__Task instructions__
Starting at the line that contains "Where should I", reproduce only the lines through the end of the data, exactly, including both the first and the last; skip the pictures.

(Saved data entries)
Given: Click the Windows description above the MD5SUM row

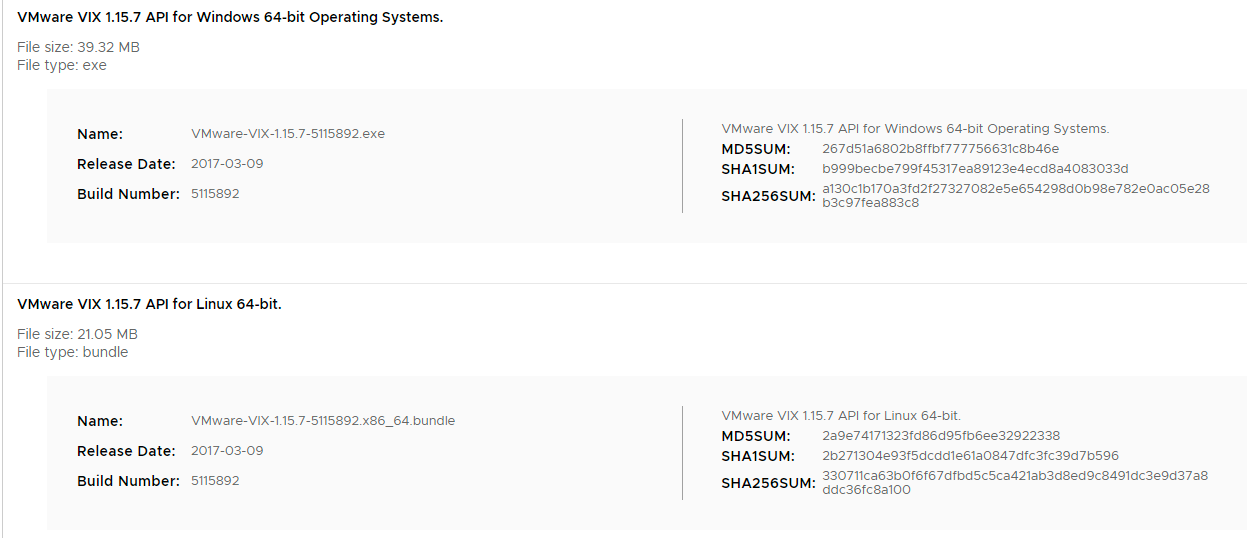Looking at the screenshot, I should click(915, 129).
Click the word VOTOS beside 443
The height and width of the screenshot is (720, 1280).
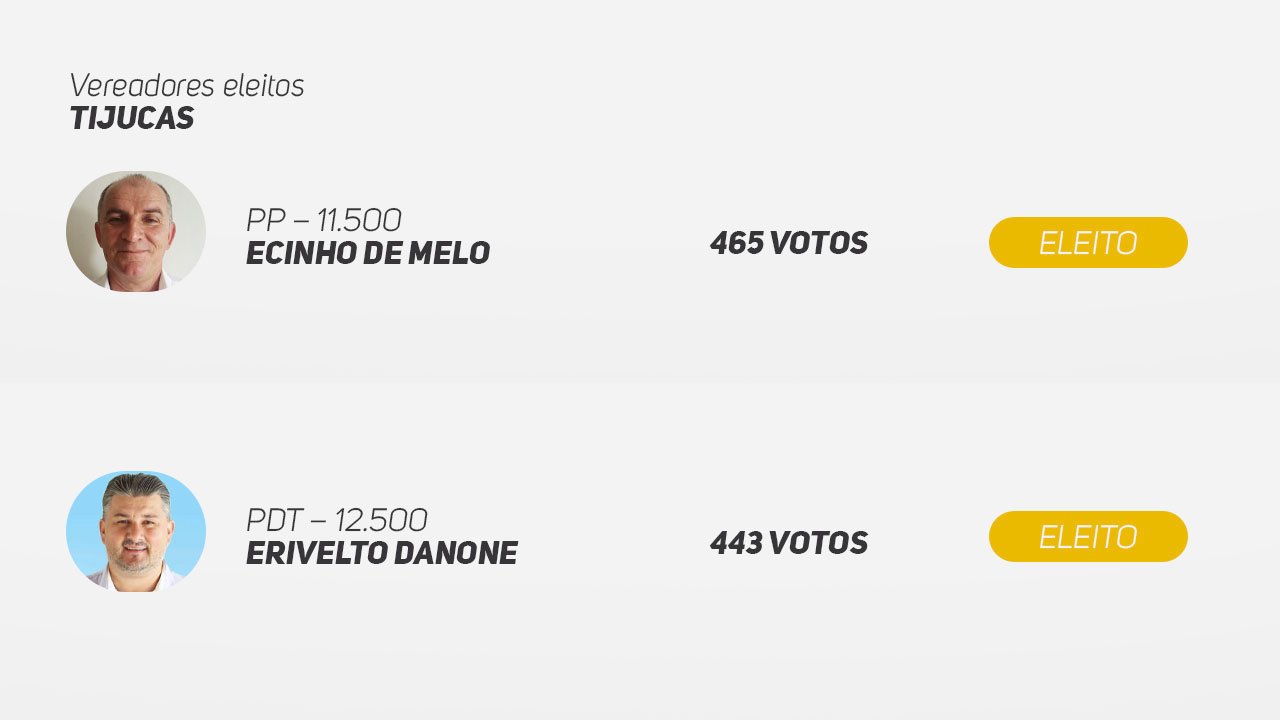click(819, 543)
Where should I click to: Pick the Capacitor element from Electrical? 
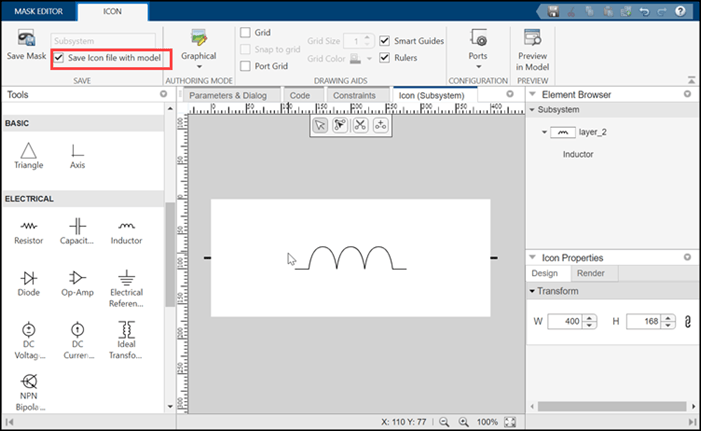click(77, 232)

__Solution below__
Where should I click to: Pick the Capacitor element from Electrical? 
click(77, 232)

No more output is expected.